The result is really spectacular, we got clean heart and respiratory rates signals. And using another classical tool, the Fourier transform, we can easily get the periodicity of these signals.

The 3 extractions (heart rate, respiratory rate, agitation) are stored each minute as datapoints in three time series, that we will use to make the REM analysis at the end of the night.

In doubt….

Here is the first extraction (HR/RR/agitation) normalized. Well, to be completely sincere, my the first reaction was “What can I possibly do with that”!

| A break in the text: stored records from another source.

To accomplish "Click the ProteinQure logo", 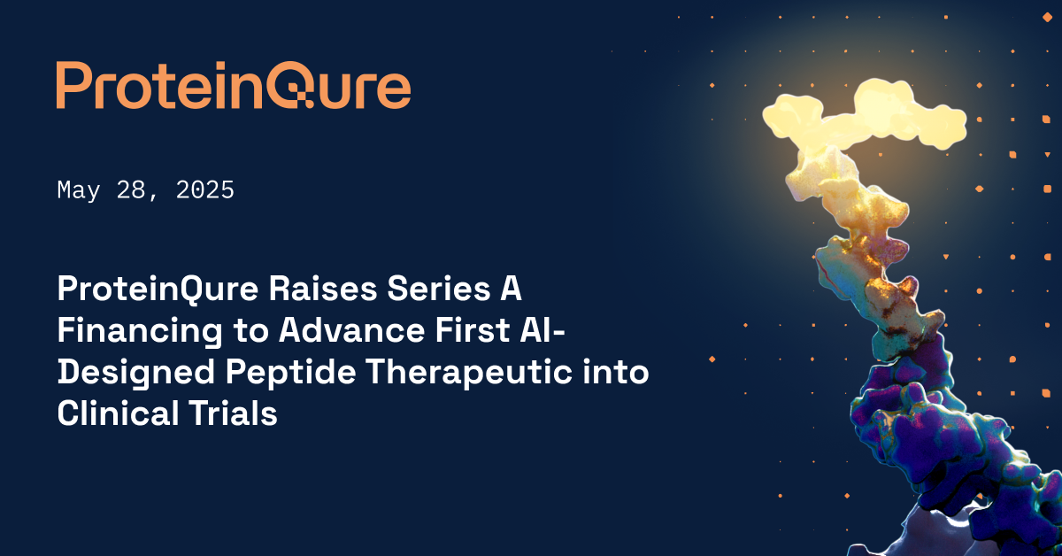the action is click(x=234, y=85).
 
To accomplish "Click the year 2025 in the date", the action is click(x=204, y=189).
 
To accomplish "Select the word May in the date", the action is click(x=78, y=191).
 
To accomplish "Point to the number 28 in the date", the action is click(x=131, y=189).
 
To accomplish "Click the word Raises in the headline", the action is click(x=323, y=289).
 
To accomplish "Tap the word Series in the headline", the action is click(x=439, y=289).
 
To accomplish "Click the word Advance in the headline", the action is click(x=351, y=330).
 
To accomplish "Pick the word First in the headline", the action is click(x=473, y=330).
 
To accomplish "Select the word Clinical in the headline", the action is click(x=118, y=413).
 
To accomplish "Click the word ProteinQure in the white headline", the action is click(x=158, y=289).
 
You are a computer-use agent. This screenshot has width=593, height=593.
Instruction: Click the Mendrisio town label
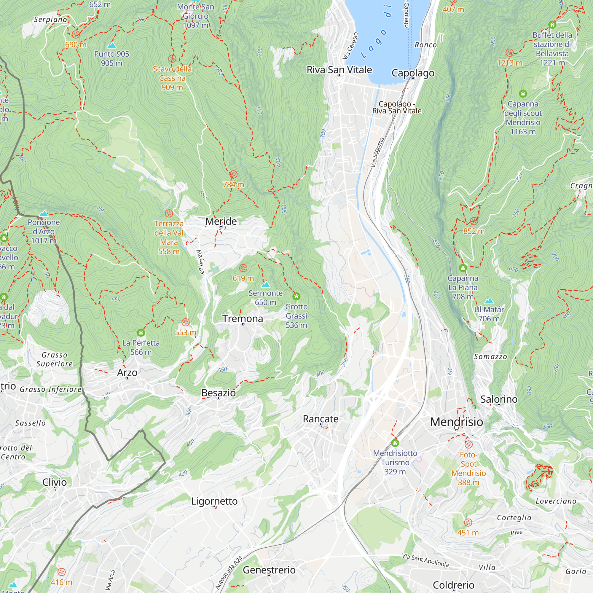pyautogui.click(x=456, y=422)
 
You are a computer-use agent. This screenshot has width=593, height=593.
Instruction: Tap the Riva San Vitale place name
pyautogui.click(x=339, y=70)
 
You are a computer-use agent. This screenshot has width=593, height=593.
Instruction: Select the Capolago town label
pyautogui.click(x=413, y=73)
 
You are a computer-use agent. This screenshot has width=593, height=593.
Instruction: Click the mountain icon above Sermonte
pyautogui.click(x=265, y=284)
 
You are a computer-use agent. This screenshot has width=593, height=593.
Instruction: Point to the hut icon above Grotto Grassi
pyautogui.click(x=296, y=296)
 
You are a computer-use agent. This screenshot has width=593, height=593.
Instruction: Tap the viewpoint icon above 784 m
pyautogui.click(x=233, y=174)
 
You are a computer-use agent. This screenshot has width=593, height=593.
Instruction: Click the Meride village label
pyautogui.click(x=221, y=221)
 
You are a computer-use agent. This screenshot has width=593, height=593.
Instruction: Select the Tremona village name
pyautogui.click(x=243, y=319)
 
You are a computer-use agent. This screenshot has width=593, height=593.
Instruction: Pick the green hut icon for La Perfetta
pyautogui.click(x=141, y=333)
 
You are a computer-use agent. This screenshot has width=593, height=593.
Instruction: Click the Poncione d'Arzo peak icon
pyautogui.click(x=44, y=213)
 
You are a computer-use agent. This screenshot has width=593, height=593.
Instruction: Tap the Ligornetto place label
pyautogui.click(x=214, y=501)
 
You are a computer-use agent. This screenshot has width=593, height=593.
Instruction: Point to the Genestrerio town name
pyautogui.click(x=269, y=570)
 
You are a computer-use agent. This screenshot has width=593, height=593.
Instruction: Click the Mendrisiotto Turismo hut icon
pyautogui.click(x=395, y=443)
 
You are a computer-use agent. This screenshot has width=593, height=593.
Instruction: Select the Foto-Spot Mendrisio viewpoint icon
pyautogui.click(x=468, y=444)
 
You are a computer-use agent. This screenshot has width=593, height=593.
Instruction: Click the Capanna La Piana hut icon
pyautogui.click(x=463, y=268)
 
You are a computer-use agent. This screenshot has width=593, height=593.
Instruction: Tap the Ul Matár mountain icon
pyautogui.click(x=489, y=300)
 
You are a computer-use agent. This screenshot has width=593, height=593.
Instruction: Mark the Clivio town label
pyautogui.click(x=54, y=482)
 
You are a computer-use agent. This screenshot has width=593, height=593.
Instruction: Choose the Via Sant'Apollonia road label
pyautogui.click(x=425, y=560)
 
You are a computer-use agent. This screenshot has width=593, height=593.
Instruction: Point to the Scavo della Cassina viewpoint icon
pyautogui.click(x=172, y=58)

The solution comes from one of my strange bedside books: a study of Masao Yaso, Atsuo Nuruki, Sei-ichi Tsujimura, and Kazutomo Yunokuchi about “Detection of REM sleep by heart rate”. They solve the signal variability with a simple amplification (HR*HR) and a smoothing. All became crystal clear then:

Black = hear rate / blue = respiratory rate / light blue = agitation

Extract REM

During REM the heart rate can increase or decrease… there is no simple rule, but the “paradox” of the REM is helpful. This phase is characterized by random movement of the eyes and low muscle tone. The agitation extraction is a good indicator of muscle tone. We can suppose than a very low muscle tone during a time range longer than 8 minute is a good indication of REM sleep (deep sleep is sliced with reflex movements each 6–8 minutes). If you correlate this information with always the same HR pattern variations (increasing or decreasing) during this phase you have a good approximation of the amount of REM sleep during the night.

REM Extraction

Is data the new oil?

Indeed it is! With open source technologies, data analysis have never been so simple. Yes, you can create awesome services with them, but it’s not a magic wand. You always have to deeply understand what you’re doing when manipulating data. That’s we’ve done last month, deeply understand how sleep phases are organised in order to decompose them with an acceptable level of reliability.